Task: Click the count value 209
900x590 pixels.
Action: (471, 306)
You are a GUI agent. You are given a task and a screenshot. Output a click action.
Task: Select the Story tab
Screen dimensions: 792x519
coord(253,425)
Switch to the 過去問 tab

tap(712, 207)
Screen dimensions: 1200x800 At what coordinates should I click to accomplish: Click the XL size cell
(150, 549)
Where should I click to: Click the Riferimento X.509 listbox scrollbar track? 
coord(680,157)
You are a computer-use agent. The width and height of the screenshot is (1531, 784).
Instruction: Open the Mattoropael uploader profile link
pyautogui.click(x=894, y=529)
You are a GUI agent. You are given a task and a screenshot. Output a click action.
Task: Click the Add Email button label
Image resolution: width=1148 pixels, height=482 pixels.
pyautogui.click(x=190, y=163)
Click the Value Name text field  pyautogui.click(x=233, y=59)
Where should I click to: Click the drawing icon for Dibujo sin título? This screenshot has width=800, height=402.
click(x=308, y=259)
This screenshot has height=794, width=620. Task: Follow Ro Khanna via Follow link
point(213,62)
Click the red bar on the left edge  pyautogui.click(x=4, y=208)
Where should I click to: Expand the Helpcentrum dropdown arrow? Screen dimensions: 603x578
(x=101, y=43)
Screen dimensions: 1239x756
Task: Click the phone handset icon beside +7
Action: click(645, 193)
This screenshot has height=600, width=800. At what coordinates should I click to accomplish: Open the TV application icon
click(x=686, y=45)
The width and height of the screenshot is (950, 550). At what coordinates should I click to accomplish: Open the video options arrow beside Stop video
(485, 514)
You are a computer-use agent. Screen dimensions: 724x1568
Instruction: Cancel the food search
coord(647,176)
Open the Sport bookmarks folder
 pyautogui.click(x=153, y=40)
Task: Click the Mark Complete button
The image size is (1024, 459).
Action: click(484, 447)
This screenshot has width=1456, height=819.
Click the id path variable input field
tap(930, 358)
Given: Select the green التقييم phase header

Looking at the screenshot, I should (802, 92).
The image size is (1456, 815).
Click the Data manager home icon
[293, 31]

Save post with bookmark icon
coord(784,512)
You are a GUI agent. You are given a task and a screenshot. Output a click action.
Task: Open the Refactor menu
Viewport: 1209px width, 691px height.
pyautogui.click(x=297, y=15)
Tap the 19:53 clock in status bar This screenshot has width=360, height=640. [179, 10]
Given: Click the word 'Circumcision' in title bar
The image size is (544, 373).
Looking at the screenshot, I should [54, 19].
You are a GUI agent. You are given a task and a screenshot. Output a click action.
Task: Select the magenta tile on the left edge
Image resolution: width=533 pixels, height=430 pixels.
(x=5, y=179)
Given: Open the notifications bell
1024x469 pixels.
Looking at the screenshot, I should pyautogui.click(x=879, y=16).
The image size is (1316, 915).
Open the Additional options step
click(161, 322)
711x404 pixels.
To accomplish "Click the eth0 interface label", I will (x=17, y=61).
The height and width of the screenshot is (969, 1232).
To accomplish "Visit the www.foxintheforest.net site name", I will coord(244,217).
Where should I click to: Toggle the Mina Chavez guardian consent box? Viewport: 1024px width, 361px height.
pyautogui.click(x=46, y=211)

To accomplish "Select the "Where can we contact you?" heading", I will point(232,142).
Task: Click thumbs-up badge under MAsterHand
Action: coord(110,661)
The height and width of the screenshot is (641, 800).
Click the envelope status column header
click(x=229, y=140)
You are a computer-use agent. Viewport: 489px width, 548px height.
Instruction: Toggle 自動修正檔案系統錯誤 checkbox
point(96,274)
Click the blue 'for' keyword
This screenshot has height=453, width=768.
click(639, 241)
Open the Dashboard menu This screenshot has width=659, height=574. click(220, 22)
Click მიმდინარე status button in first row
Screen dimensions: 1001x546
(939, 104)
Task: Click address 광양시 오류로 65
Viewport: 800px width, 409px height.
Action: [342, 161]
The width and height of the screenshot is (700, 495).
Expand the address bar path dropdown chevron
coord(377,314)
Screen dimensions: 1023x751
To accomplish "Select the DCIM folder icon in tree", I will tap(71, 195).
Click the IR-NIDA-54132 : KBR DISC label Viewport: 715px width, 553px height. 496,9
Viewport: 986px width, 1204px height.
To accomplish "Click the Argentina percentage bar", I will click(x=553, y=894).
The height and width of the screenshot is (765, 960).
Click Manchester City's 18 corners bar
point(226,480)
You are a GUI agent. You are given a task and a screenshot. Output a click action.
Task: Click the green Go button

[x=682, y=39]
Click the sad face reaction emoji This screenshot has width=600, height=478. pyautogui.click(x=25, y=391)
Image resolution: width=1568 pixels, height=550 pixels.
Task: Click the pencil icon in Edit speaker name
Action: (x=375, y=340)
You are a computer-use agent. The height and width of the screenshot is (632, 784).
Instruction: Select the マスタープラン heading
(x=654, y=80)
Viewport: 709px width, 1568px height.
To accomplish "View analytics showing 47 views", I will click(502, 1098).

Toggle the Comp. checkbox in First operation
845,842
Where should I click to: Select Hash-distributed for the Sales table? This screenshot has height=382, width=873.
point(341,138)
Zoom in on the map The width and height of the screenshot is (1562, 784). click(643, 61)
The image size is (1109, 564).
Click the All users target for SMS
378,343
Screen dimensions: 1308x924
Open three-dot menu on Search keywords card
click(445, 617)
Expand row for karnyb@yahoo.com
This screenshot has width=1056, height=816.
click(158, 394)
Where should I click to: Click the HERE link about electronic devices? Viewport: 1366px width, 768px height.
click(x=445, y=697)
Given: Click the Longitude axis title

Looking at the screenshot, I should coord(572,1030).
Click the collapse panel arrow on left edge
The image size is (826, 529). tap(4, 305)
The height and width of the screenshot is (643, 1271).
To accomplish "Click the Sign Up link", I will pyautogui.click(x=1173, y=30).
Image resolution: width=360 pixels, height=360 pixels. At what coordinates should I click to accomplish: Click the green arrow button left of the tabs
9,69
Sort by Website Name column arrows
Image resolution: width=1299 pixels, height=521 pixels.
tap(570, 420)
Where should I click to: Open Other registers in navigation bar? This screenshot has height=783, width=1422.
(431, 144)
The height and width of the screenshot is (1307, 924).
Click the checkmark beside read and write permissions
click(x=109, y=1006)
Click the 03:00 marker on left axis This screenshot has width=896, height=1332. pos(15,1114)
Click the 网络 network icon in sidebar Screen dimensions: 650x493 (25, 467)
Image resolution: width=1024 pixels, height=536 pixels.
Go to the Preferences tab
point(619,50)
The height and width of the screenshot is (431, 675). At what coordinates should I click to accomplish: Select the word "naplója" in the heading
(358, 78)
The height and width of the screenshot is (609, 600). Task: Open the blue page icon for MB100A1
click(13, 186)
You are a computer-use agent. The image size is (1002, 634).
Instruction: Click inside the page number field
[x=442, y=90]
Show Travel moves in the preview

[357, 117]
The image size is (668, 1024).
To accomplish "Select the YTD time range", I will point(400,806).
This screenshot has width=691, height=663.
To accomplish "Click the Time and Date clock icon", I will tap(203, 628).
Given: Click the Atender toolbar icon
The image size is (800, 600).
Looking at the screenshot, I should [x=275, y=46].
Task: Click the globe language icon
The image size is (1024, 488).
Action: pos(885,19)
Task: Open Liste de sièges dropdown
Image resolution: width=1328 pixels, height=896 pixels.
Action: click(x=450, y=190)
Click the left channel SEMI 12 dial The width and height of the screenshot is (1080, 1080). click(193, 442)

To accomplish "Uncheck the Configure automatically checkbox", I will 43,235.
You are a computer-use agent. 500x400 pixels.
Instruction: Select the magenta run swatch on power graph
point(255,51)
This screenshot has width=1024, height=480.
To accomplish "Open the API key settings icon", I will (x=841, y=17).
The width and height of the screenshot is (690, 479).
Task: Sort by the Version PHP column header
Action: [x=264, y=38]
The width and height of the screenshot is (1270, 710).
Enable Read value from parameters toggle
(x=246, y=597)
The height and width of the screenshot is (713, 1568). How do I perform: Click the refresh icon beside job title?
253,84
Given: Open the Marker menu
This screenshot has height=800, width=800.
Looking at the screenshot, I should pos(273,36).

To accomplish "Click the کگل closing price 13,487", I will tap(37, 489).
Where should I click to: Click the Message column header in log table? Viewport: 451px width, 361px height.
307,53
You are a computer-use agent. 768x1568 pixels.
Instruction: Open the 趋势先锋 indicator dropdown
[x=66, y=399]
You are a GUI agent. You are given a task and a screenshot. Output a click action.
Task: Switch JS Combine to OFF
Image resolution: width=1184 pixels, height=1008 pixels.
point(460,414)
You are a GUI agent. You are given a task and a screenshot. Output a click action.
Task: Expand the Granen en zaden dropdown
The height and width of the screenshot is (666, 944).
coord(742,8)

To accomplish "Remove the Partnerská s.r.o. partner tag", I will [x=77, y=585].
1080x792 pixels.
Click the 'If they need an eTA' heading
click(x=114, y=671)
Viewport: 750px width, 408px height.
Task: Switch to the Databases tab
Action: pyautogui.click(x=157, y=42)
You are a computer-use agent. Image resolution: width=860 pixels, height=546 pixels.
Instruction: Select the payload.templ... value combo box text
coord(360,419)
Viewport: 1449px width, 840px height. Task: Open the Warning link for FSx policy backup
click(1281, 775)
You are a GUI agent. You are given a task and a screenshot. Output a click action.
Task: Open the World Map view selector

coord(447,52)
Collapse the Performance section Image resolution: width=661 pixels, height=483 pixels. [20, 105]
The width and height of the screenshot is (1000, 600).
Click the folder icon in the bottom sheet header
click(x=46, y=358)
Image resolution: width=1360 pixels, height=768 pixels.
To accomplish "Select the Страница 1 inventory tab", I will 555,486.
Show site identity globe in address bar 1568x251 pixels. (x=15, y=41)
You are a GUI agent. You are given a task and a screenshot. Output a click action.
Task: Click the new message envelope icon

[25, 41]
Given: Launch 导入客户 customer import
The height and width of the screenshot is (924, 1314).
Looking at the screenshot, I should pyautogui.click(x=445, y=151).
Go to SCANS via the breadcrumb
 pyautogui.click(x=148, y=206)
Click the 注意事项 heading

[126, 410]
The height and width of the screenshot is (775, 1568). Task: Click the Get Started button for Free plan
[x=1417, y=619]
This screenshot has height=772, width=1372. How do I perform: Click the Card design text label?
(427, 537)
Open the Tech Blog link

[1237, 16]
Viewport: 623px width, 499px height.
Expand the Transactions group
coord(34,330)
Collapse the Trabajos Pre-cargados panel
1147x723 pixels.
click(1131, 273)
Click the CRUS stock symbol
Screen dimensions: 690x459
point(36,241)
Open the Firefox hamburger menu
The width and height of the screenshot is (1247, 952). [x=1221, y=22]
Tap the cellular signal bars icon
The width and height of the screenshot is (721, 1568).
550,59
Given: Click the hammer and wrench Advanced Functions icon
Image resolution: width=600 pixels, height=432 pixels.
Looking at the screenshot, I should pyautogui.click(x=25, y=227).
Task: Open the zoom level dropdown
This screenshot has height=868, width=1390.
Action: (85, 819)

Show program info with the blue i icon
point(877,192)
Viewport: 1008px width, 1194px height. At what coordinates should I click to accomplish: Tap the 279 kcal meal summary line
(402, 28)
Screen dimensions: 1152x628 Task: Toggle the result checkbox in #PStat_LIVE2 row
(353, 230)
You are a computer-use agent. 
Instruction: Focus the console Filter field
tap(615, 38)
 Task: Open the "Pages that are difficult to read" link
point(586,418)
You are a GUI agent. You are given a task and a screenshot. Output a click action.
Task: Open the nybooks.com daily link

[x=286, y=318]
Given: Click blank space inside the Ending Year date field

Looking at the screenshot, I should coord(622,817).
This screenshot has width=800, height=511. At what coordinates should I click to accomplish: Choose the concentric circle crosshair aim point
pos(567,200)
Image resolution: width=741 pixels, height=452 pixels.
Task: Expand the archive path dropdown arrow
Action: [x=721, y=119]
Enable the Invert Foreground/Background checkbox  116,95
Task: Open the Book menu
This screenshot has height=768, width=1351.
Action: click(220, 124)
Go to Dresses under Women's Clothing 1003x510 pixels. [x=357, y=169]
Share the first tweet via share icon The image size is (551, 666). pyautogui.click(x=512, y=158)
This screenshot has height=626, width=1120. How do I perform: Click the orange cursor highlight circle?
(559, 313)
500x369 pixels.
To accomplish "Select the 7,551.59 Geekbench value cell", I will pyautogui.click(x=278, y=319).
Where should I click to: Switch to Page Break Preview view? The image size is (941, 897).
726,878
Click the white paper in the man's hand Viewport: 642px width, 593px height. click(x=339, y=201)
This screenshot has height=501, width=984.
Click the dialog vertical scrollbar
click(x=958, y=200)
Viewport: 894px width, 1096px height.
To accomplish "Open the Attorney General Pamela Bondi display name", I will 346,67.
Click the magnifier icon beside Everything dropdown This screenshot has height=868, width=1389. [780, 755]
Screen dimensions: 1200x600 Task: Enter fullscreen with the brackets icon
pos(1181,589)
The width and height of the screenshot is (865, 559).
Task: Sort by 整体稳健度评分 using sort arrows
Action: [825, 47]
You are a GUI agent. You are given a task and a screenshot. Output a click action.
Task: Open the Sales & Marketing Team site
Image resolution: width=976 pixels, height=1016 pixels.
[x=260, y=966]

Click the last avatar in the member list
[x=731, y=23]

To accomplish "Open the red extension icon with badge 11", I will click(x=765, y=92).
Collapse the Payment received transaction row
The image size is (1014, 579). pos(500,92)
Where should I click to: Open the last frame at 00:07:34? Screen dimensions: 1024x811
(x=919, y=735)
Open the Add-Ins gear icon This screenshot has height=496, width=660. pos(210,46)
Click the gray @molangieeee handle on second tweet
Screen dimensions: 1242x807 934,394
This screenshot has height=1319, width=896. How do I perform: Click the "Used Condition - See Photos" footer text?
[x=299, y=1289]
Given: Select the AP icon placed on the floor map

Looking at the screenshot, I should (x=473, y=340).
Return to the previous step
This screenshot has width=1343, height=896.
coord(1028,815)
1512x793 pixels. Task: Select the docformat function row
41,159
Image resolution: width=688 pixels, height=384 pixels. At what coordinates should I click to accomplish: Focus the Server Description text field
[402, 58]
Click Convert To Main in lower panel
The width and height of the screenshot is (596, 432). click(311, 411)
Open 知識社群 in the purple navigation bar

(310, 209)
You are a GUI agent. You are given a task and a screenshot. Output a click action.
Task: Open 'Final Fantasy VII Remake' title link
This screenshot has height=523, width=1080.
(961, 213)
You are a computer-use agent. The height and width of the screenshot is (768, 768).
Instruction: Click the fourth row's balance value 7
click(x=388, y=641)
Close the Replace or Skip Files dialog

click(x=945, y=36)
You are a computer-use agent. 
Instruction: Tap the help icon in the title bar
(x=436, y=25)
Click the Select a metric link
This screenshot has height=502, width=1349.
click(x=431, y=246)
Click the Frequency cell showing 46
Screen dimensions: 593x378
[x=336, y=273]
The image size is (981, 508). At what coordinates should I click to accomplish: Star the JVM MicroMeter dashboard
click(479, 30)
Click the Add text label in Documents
::::::
Gather every line from the listing above in which "clock" appears, and copy those lines.

● **Result below**
Tap the 19:53 clock in status bar This screenshot has width=360, height=640. [179, 10]
To accomplish "Click the Time and Date clock icon", I will tap(203, 628).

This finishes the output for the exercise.